[Pixel coordinate grounding data]
::::::

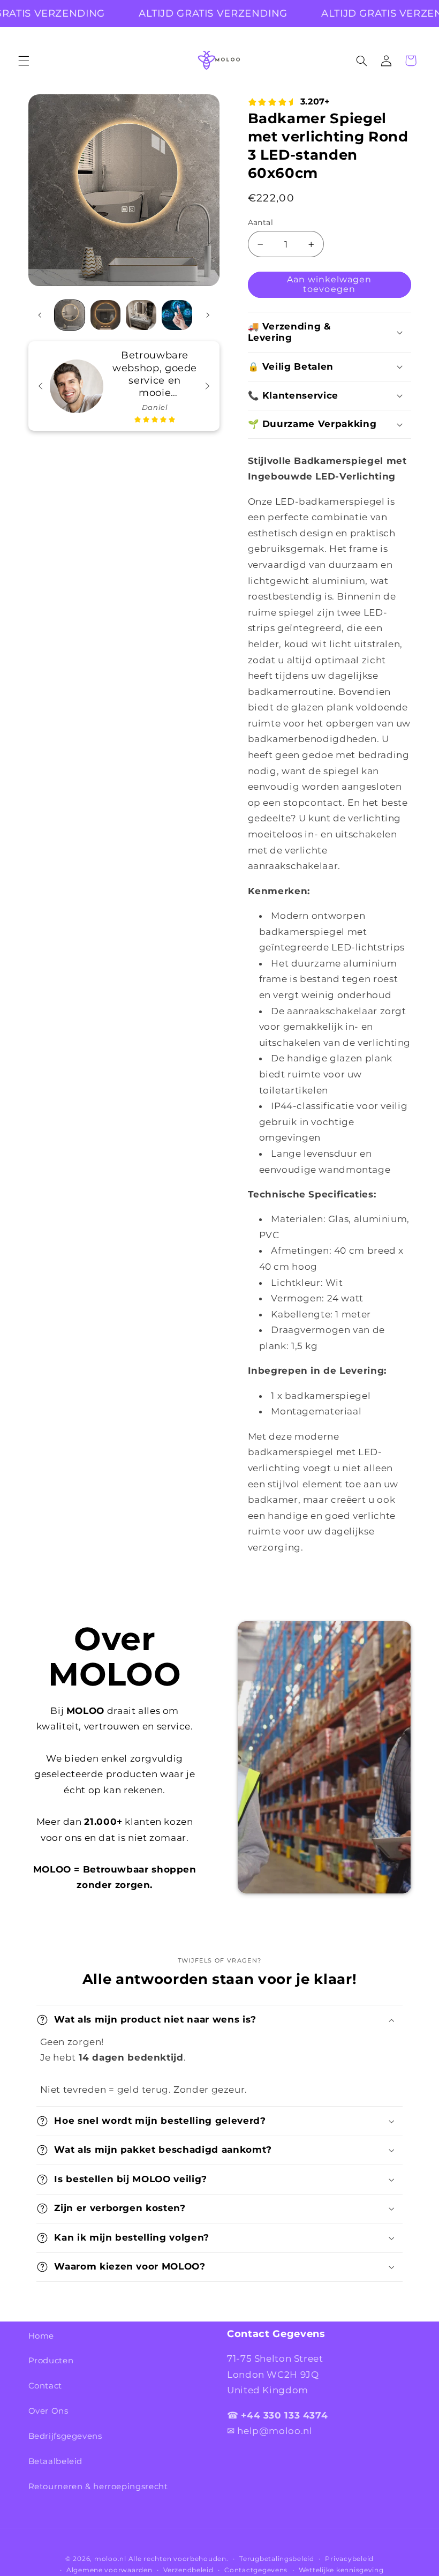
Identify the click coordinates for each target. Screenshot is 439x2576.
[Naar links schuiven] (40, 315)
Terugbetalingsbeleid (276, 2559)
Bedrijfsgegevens (65, 2436)
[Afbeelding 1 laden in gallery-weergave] (70, 315)
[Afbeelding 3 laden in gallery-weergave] (141, 315)
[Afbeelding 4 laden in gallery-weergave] (177, 315)
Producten (51, 2360)
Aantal (261, 222)
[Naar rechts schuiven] (208, 315)
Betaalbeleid (55, 2461)
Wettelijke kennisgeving (341, 2570)
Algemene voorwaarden (109, 2570)
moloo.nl (110, 2559)
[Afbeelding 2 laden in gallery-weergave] (105, 315)
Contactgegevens (255, 2570)
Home (41, 2336)
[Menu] (23, 60)
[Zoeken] (361, 60)
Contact (45, 2386)
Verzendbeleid (188, 2570)
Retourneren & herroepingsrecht (98, 2486)
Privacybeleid (349, 2559)
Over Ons (48, 2411)
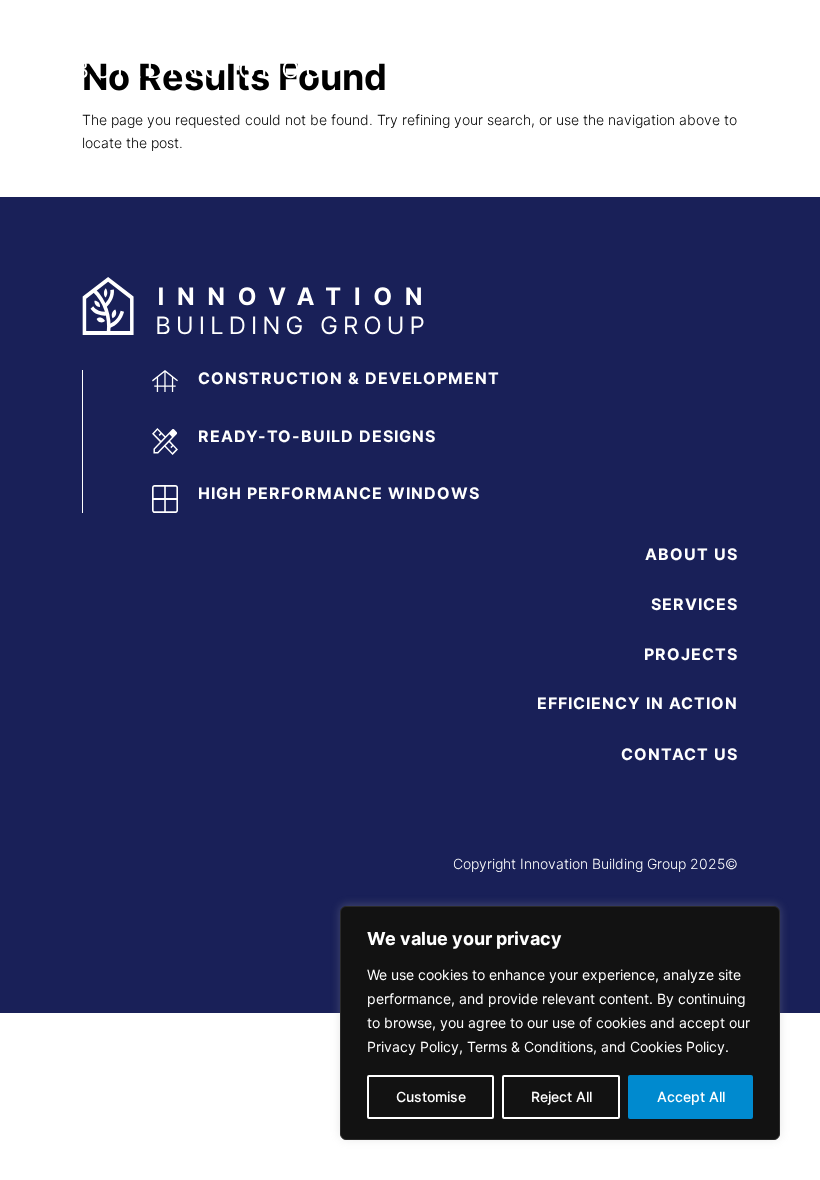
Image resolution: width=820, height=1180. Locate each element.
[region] (560, 1023)
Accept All (691, 1096)
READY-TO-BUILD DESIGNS (317, 436)
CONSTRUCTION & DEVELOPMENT (349, 378)
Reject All (561, 1096)
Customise (431, 1096)
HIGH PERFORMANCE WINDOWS (339, 493)
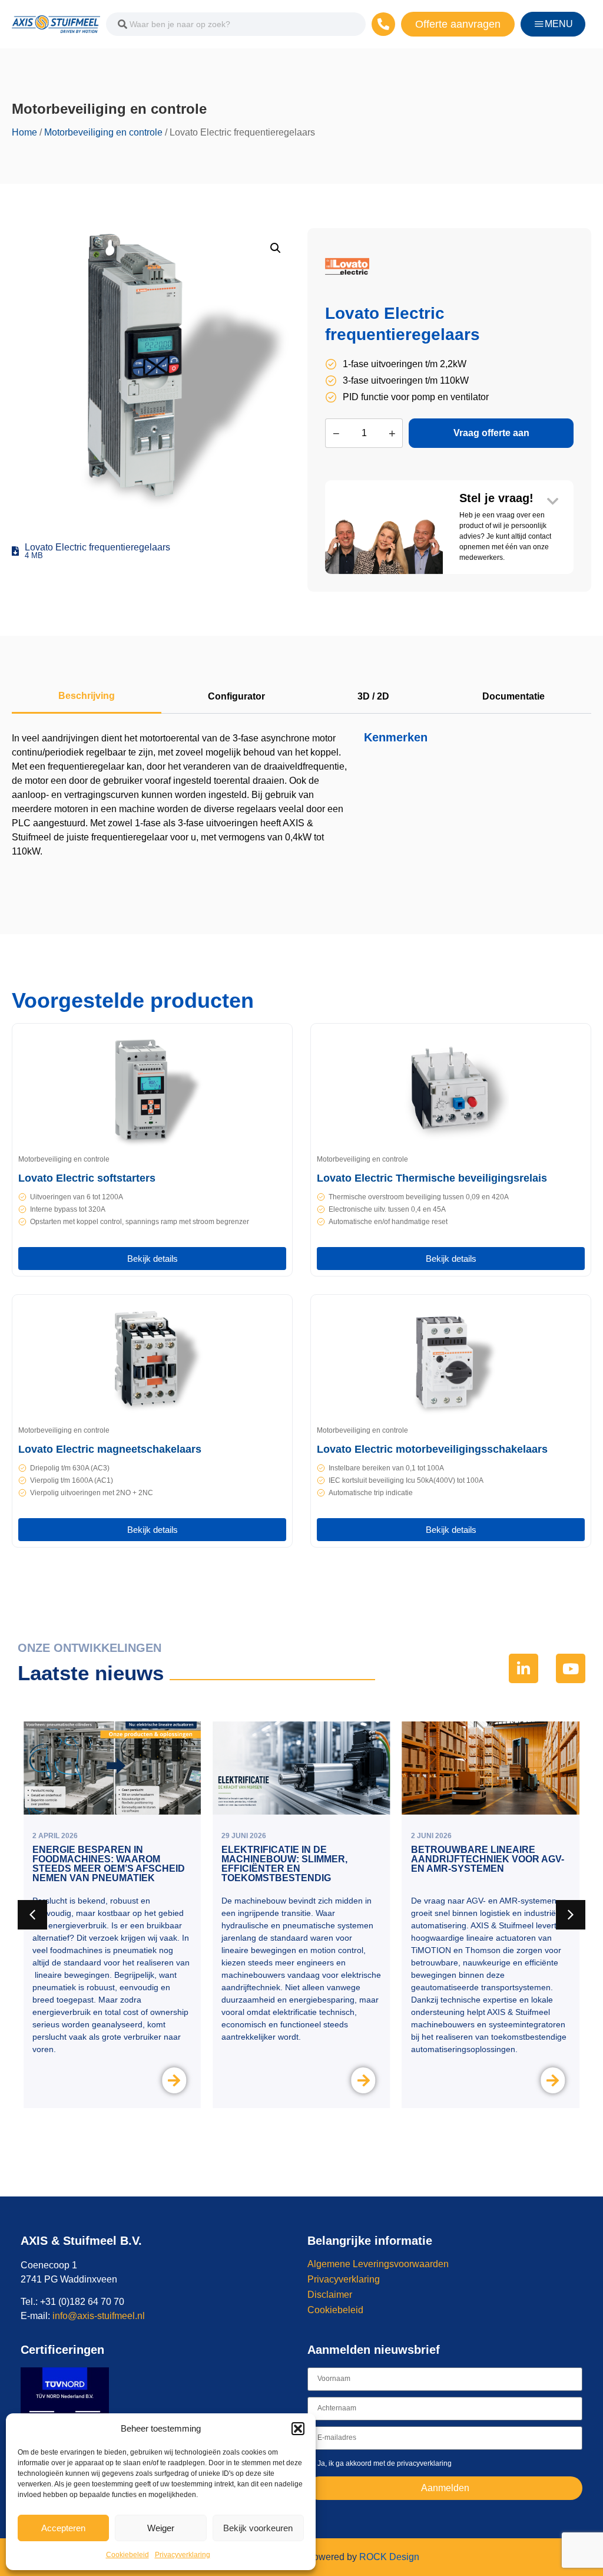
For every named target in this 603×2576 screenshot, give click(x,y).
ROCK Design (389, 2557)
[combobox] (236, 24)
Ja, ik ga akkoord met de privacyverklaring (384, 2463)
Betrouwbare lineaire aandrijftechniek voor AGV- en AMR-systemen (487, 1859)
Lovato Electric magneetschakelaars (109, 1449)
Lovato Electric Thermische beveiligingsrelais (432, 1178)
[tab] (86, 697)
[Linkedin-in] (523, 1668)
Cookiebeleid (127, 2555)
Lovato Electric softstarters (86, 1178)
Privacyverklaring (182, 2555)
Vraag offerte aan (491, 433)
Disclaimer (329, 2295)
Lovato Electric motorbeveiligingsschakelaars (432, 1449)
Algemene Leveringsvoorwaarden (378, 2264)
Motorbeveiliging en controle (103, 132)
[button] (298, 2429)
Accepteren (63, 2528)
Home (24, 132)
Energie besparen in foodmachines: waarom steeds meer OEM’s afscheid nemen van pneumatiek (108, 1864)
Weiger (160, 2528)
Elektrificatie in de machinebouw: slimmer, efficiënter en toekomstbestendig (284, 1864)
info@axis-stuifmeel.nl (98, 2316)
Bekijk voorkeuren (258, 2528)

::::::

### Task requirements
Every entry above needs to be copied exactly, apart from its pictures.

### Completed task
Identify the click coordinates for each target. Screenshot is 439x2576.
[Naar links schuiven] (40, 315)
Terugbetalingsbeleid (276, 2559)
Bedrijfsgegevens (65, 2436)
[Afbeelding 1 laden in gallery-weergave] (70, 315)
[Afbeelding 3 laden in gallery-weergave] (141, 315)
[Afbeelding 4 laden in gallery-weergave] (177, 315)
Producten (51, 2360)
Aantal (261, 222)
[Naar rechts schuiven] (208, 315)
Betaalbeleid (55, 2461)
Wettelijke kennisgeving (341, 2570)
Algemene voorwaarden (109, 2570)
moloo.nl (110, 2559)
[Afbeelding 2 laden in gallery-weergave] (105, 315)
Contactgegevens (255, 2570)
Home (41, 2336)
[Menu] (23, 60)
[Zoeken] (361, 60)
Contact (45, 2386)
Verzendbeleid (188, 2570)
Retourneren & herroepingsrecht (98, 2486)
Privacybeleid (349, 2559)
Over Ons (48, 2411)
Image resolution: width=820, height=1180. Locate each element.
[region] (560, 1023)
Accept All (691, 1096)
READY-TO-BUILD DESIGNS (317, 436)
CONSTRUCTION & DEVELOPMENT (349, 378)
Reject All (561, 1096)
Customise (431, 1096)
HIGH PERFORMANCE WINDOWS (339, 493)
For every named target in this 603×2576 screenshot, give click(x,y).
ROCK Design (389, 2557)
[combobox] (236, 24)
Ja, ik ga akkoord met de privacyverklaring (384, 2463)
Betrouwbare lineaire aandrijftechniek voor AGV- en AMR-systemen (487, 1859)
Lovato Electric magneetschakelaars (109, 1449)
Lovato Electric Thermische beveiligingsrelais (432, 1178)
[tab] (86, 697)
[Linkedin-in] (523, 1668)
Cookiebeleid (127, 2555)
Lovato Electric softstarters (86, 1178)
Privacyverklaring (182, 2555)
Vraag offerte aan (491, 433)
Disclaimer (329, 2295)
Lovato Electric motorbeveiligingsschakelaars (432, 1449)
Algemene Leveringsvoorwaarden (378, 2264)
Motorbeveiliging en controle (103, 132)
[button] (298, 2429)
Accepteren (63, 2528)
Home (24, 132)
Energie besparen in foodmachines: waarom steeds meer OEM’s afscheid nemen van pneumatiek (108, 1864)
Weiger (160, 2528)
Elektrificatie in de machinebouw: slimmer, efficiënter en toekomstbestendig (284, 1864)
info@axis-stuifmeel.nl (98, 2316)
Bekijk voorkeuren (258, 2528)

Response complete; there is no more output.